Now, suffice to say that to a good number of developers and architects this isn’t news, but if you really want to isolate the code which you wrote that is specific to your business rules and requirements – mocking frameworks are the way to go.  Particularly in an Agile project where we can readily identify certain injected dependencies (like an EntityManager, for example) as a collaborator of the class under test, your unit test is really interested in asking the question based on this interaction with this external component, how should I expect my logic to react?

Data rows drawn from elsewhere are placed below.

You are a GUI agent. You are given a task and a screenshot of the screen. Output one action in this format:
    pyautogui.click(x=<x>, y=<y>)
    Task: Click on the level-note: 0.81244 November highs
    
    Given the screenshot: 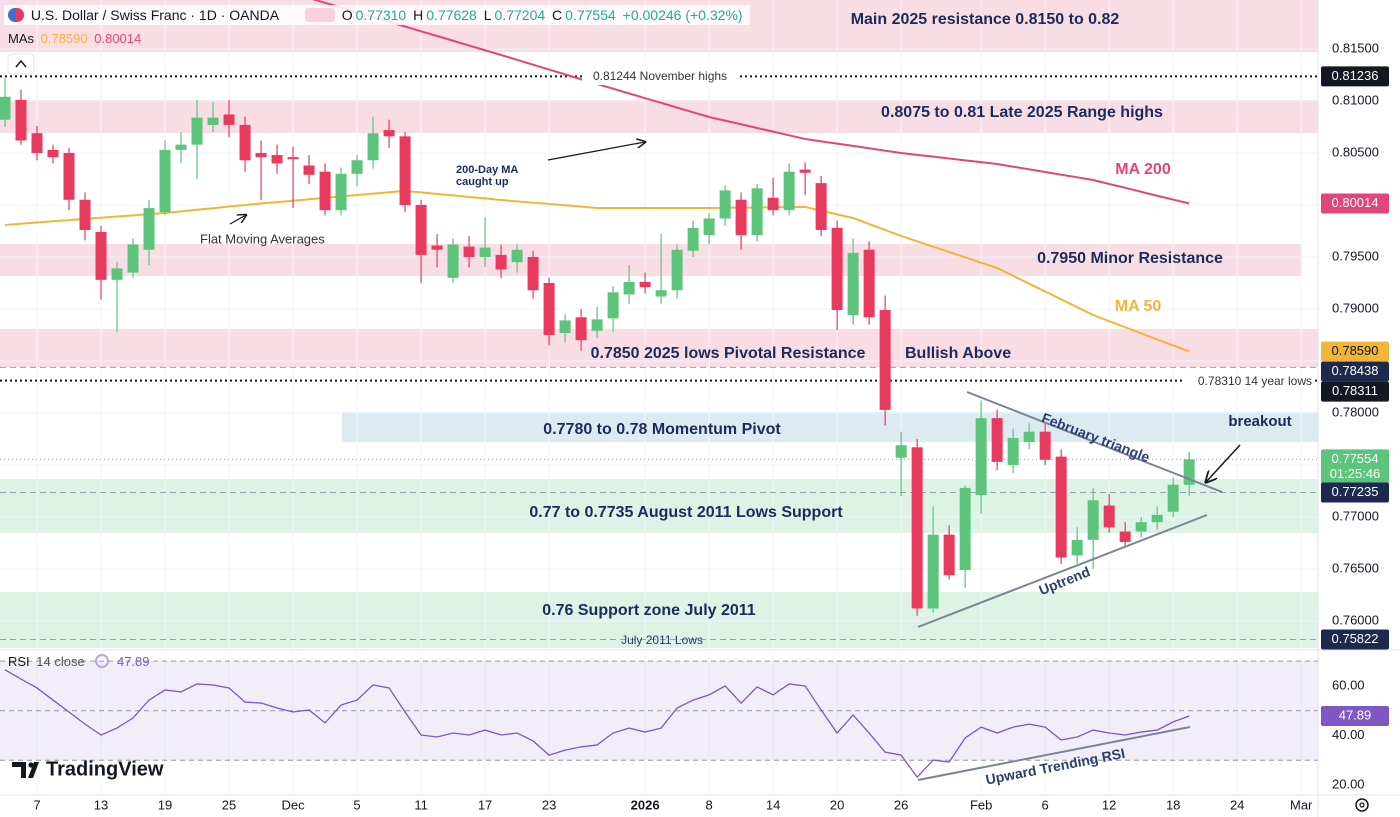 What is the action you would take?
    pyautogui.click(x=660, y=76)
    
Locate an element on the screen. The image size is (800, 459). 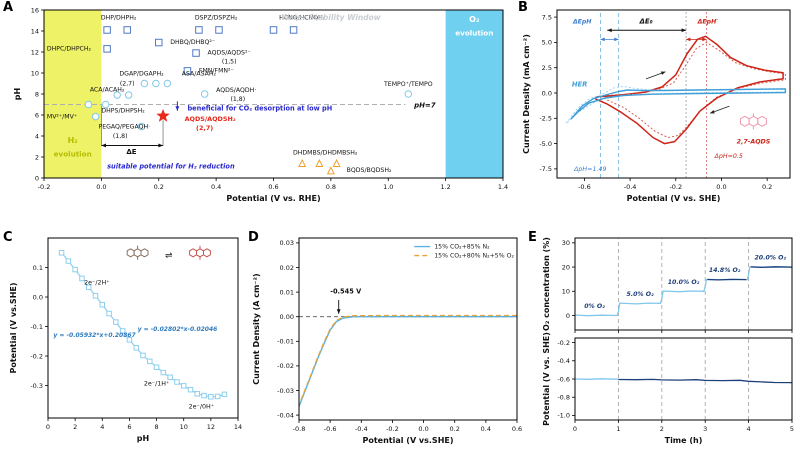
svg-text: 5 is located at coordinates (792, 429).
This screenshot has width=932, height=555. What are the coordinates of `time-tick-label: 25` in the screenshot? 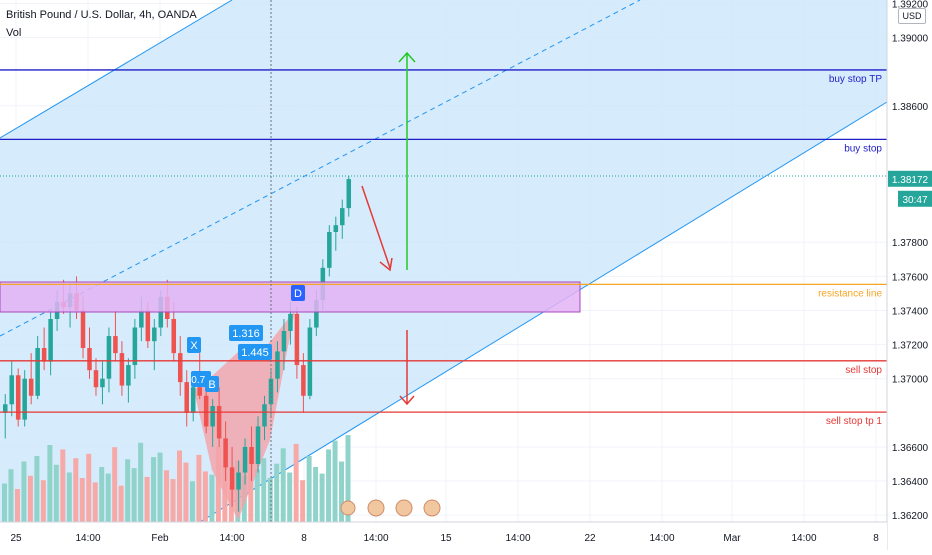 It's located at (16, 538).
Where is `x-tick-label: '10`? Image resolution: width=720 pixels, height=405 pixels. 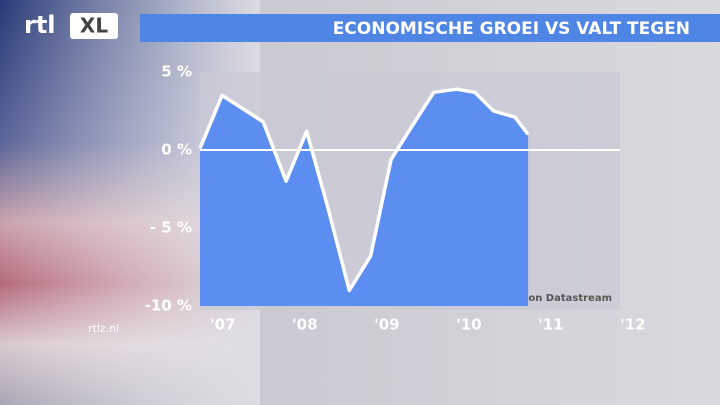 x-tick-label: '10 is located at coordinates (468, 325).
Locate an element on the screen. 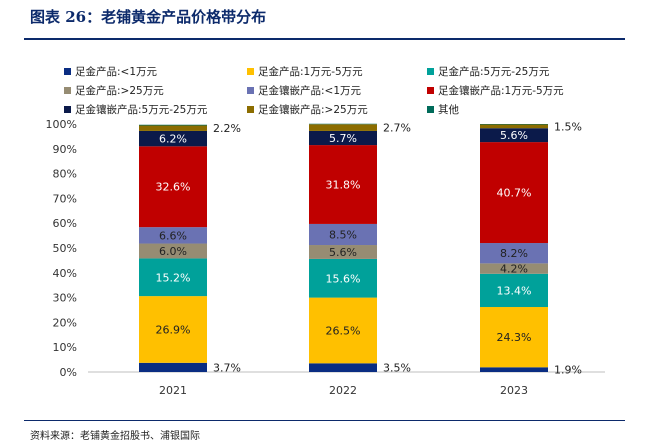 The width and height of the screenshot is (649, 447). data-label: 26.9% is located at coordinates (174, 330).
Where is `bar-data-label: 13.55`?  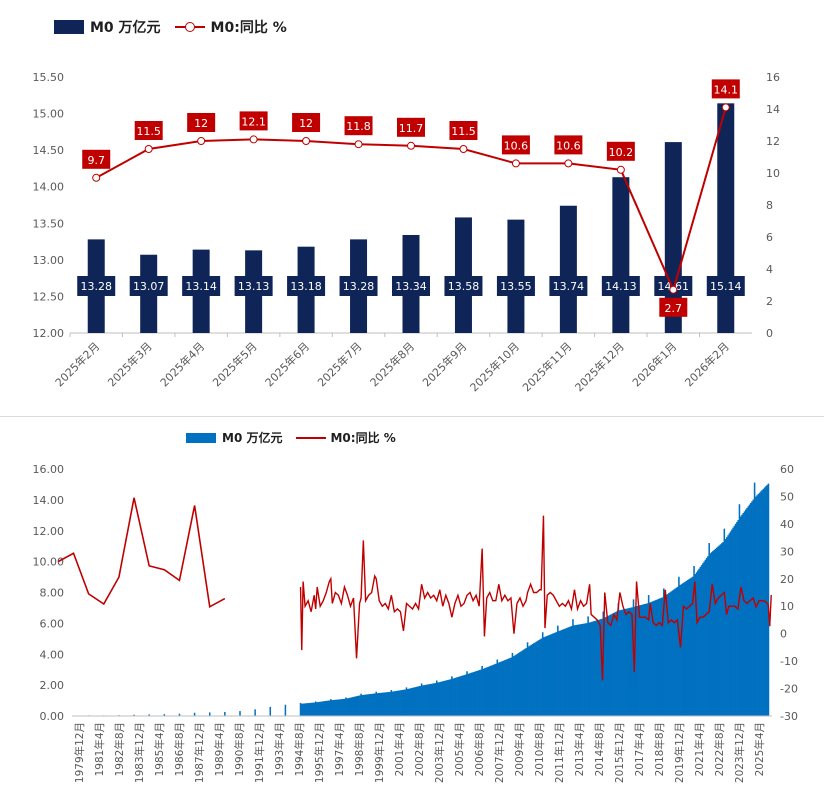 bar-data-label: 13.55 is located at coordinates (516, 286).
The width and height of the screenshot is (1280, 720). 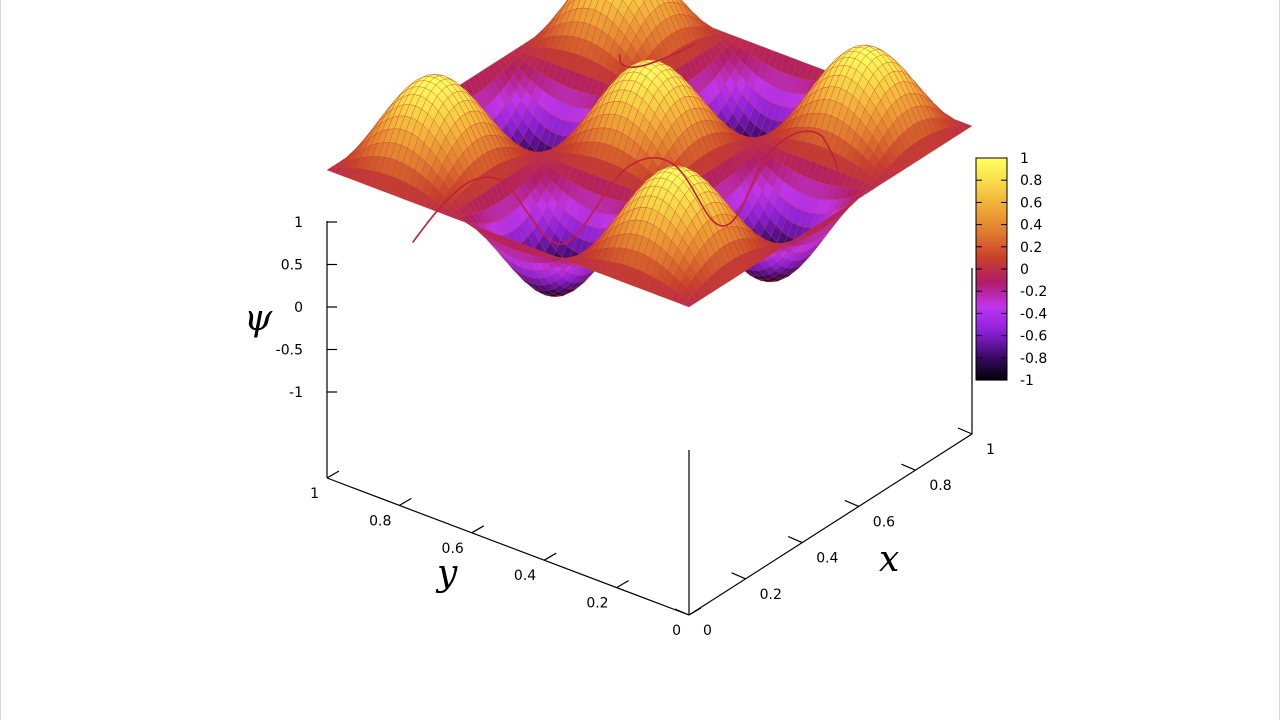 What do you see at coordinates (314, 494) in the screenshot?
I see `y-tick-label: 1` at bounding box center [314, 494].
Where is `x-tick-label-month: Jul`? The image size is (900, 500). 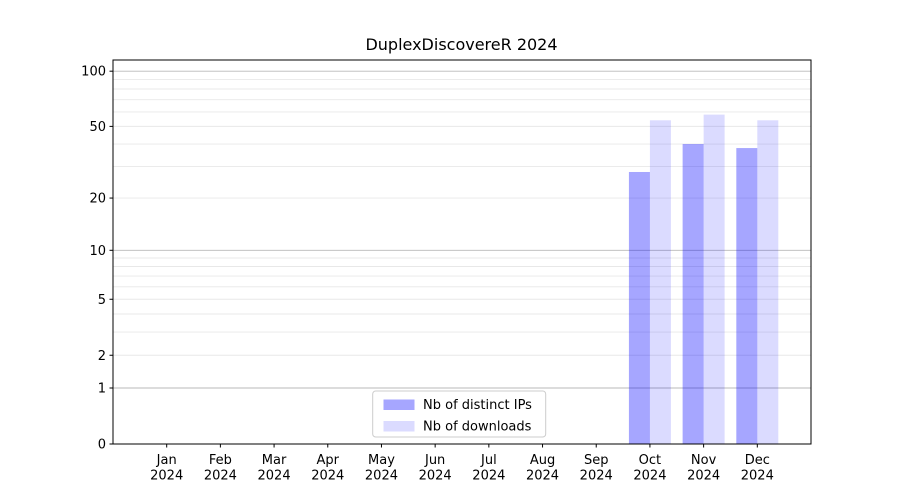
x-tick-label-month: Jul is located at coordinates (488, 460).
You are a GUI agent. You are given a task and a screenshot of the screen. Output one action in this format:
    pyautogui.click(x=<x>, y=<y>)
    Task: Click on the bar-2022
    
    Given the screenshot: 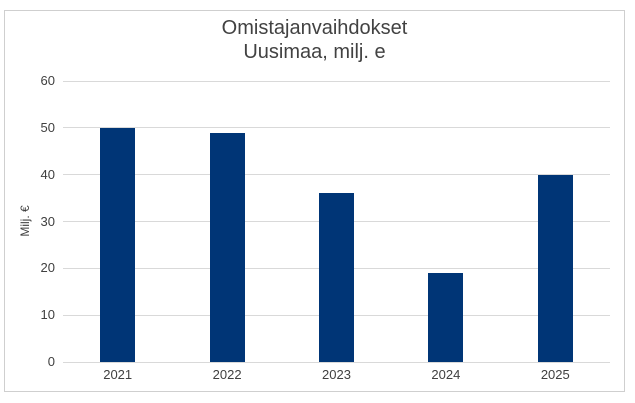 What is the action you would take?
    pyautogui.click(x=227, y=247)
    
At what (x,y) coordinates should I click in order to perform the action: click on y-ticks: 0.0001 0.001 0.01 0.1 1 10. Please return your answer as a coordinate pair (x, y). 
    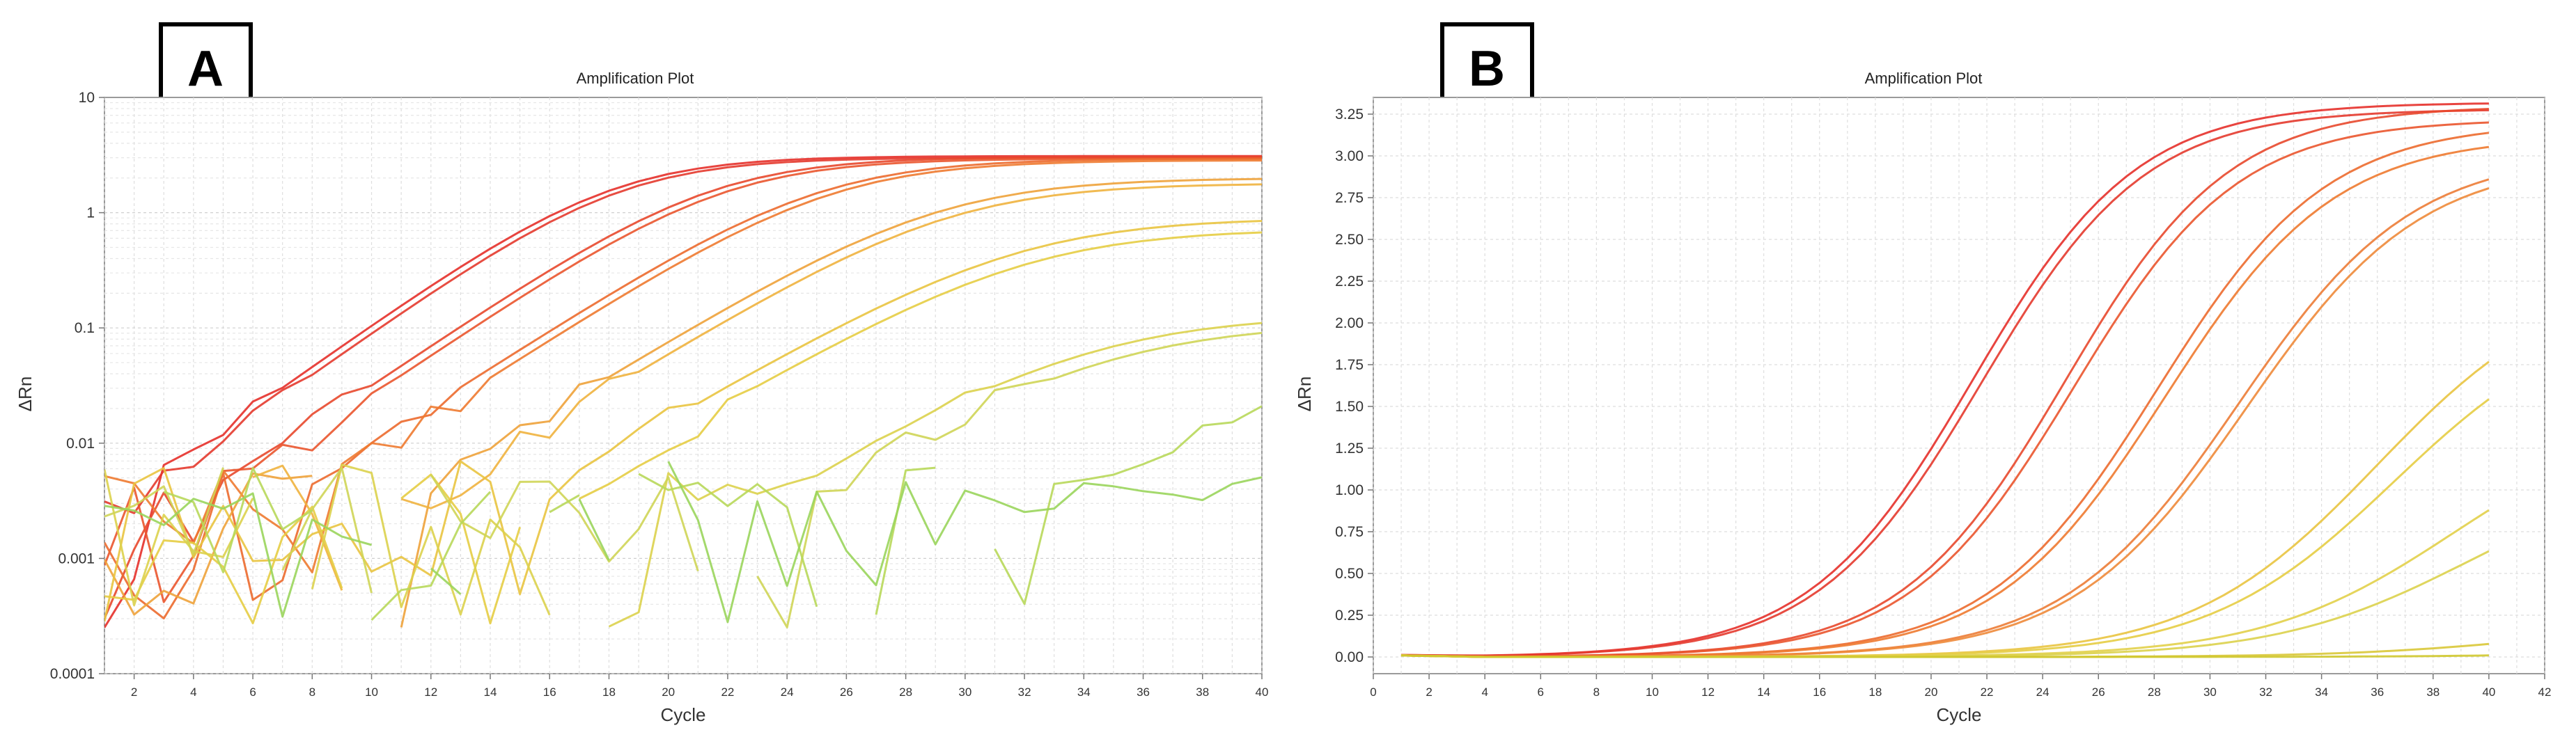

In these scenarios of course, I mock or stub the EntityManager.  In the past, a fool like me would have tried to load a container within my unit test environment.  This is actually an integration test, in addition to the fact that it is costly and doesn’t add the value a truly isolated unit test which focuses on the code you wrote does.

In .Net, RhinoMocks is scalding hot with it’s supprt for mocking through lambda’s.  In JEE, I’ve fallen in love with Mockito.

So, stop worrying about how you can get JBoss running so that your CI environment can execute inside of it.  Instead, use mocks to give your code the resources it needs to vet out the conditions in your own code that you want to test.